Dugaan Pelanggaran Pemilu di Malaysia: Pantarlih Fiktif hingga Lonjakan Pemilih Khusus
Ketua Bawaslu RI Rahmat Bagja (kiri) saat memberikan keterangan di Media Center Bawaslu RI, Jakarta Pusat, Rabu (14/2/2024). (Foto: Inilah.com/Reyhaanah A)
Badan Pengawas Pemilu (Bawaslu) RI membeberkan dugaan pelanggaran administrasi Pemilu 2024 dalam pemungutan suara dua metode yang terjadi di Kuala Lumpur Malaysia. Kedua metode tersebut yaitu Pos dan Kotak Suara Keliling (KSK).
Menurut Ketua Bawaslu RI Rahmat Bagja, dugaan pelanggaran itu ditemui saat pihaknya melakukan pengawasan sejak 4 hingga 11 Februari 2024. Dugaan pelanggaran mencuat sejak Daftar Penduduk Potensial Pemilih Pemilihan (DP4) di luar negeri (LN) yang hanya mampu melalui prosedur pencocokan dan penelitian (coklit) sebesar 12 persen di Kuala Lumpur.
“Terdapat 18 pantarlih (petugas pemutakhiran data pemilih) fiktif yang tidak pernah berada di kuala lumpur. Kemudian pergeseran 50 ribu pemilih TPS menjadi KSK tanpa didahului analisa detail data pemilihnya,” kata Bagja di Media Center Bawaslu RI, Jakarta Pusat, Rabu (14/2/2024).
Selanjutnya, ia memaparkan, terdapat penambahan pemilih yagh dilakukan oleh Kelompok Penyelenggara Pemungutan Suara (KPPS) luar negei berdasarkan arahan penanggung jawab pos PPLN Kuala Lumpur.
“Rangkaian peristiwa tersebut membuat pelaksanaan pemungutan suara metode pos menjadi bermasalah akibat banyak pos yang tidak sampai ke pada pemilih,” ujar Bagja.
Bagja mengaku, pihaknya harus berkordinaai dengan kepolisian di Malaysia untuk mengungkap identitas pihak yang menguasai ribuan surat suara pos tersebut. Sayangnya, Bawaslu tak bisa berbuat banyak karena terbentur wilayah yurisdiksi Malaysia.

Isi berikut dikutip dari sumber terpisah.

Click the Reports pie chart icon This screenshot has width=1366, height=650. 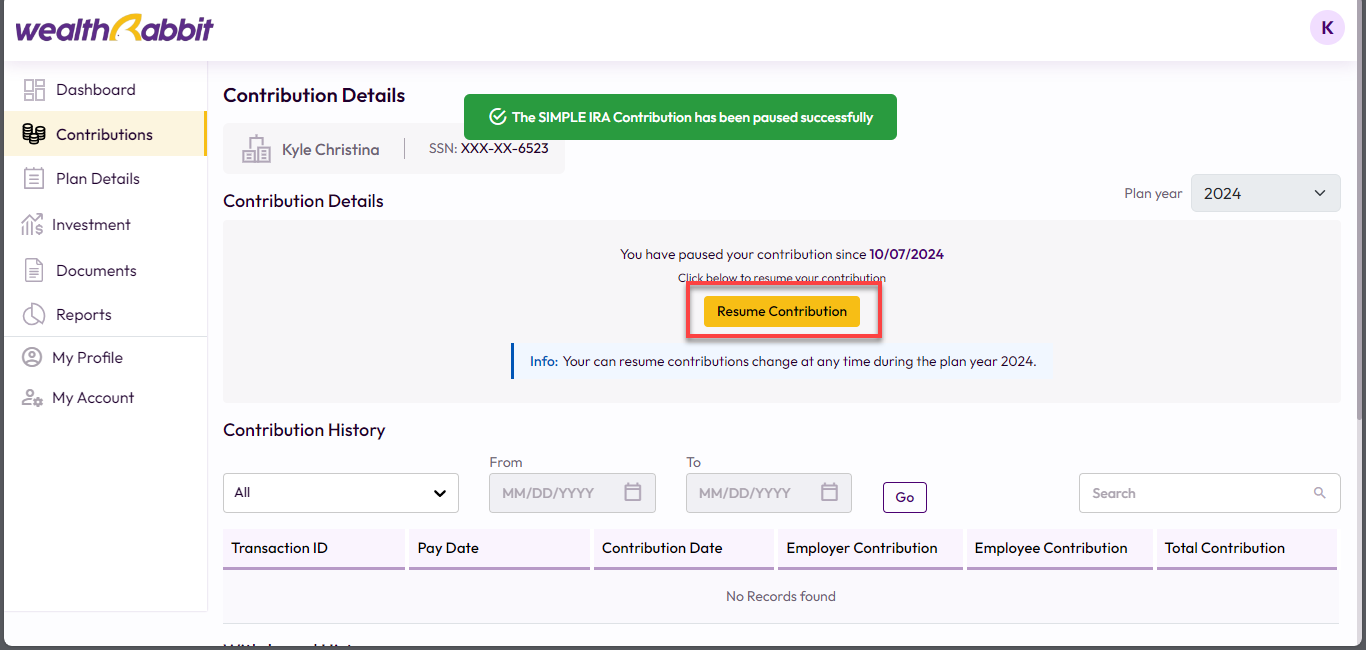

Selain itu, turut beredar video pencoblosan surat suara pos yang mengganggu legitimasi hasil pemungutan suara sehingga tidak dilakukan penghitungan dan diulang prosesnya.
“Pelaksanaan KSK di Kuala Lumpur juga tidak luput dari masalah seperti banyak titik KSK yanh terlalu jauh dari kantong-kantong DPP KSK. Sehingga dinilai melanggar prinsip pelaksanaan KSK,” tuturnya.
Selain itu, adanya pemungutan suara metode KSK yang dilaksanakan tanpa izin otoritas lokal. Sehingga hal itu dibubarkan petugas setempat dan terdapat pemilih metode pos di KSK.
Bagja juga menambahkan, melonjaknya jumlah Daftar Pemilih Khusus (DPK) di KSK berpotensi terdapatnya pemilih yang mencoblos lebih dari satu kali dengan metode yang berbeda.
“Dangan demikian terdapat peristiwa pelanggaran yang melanggar tata cara mekanisme dalam pemilu dengan KSK,” ujar dia menegaskan.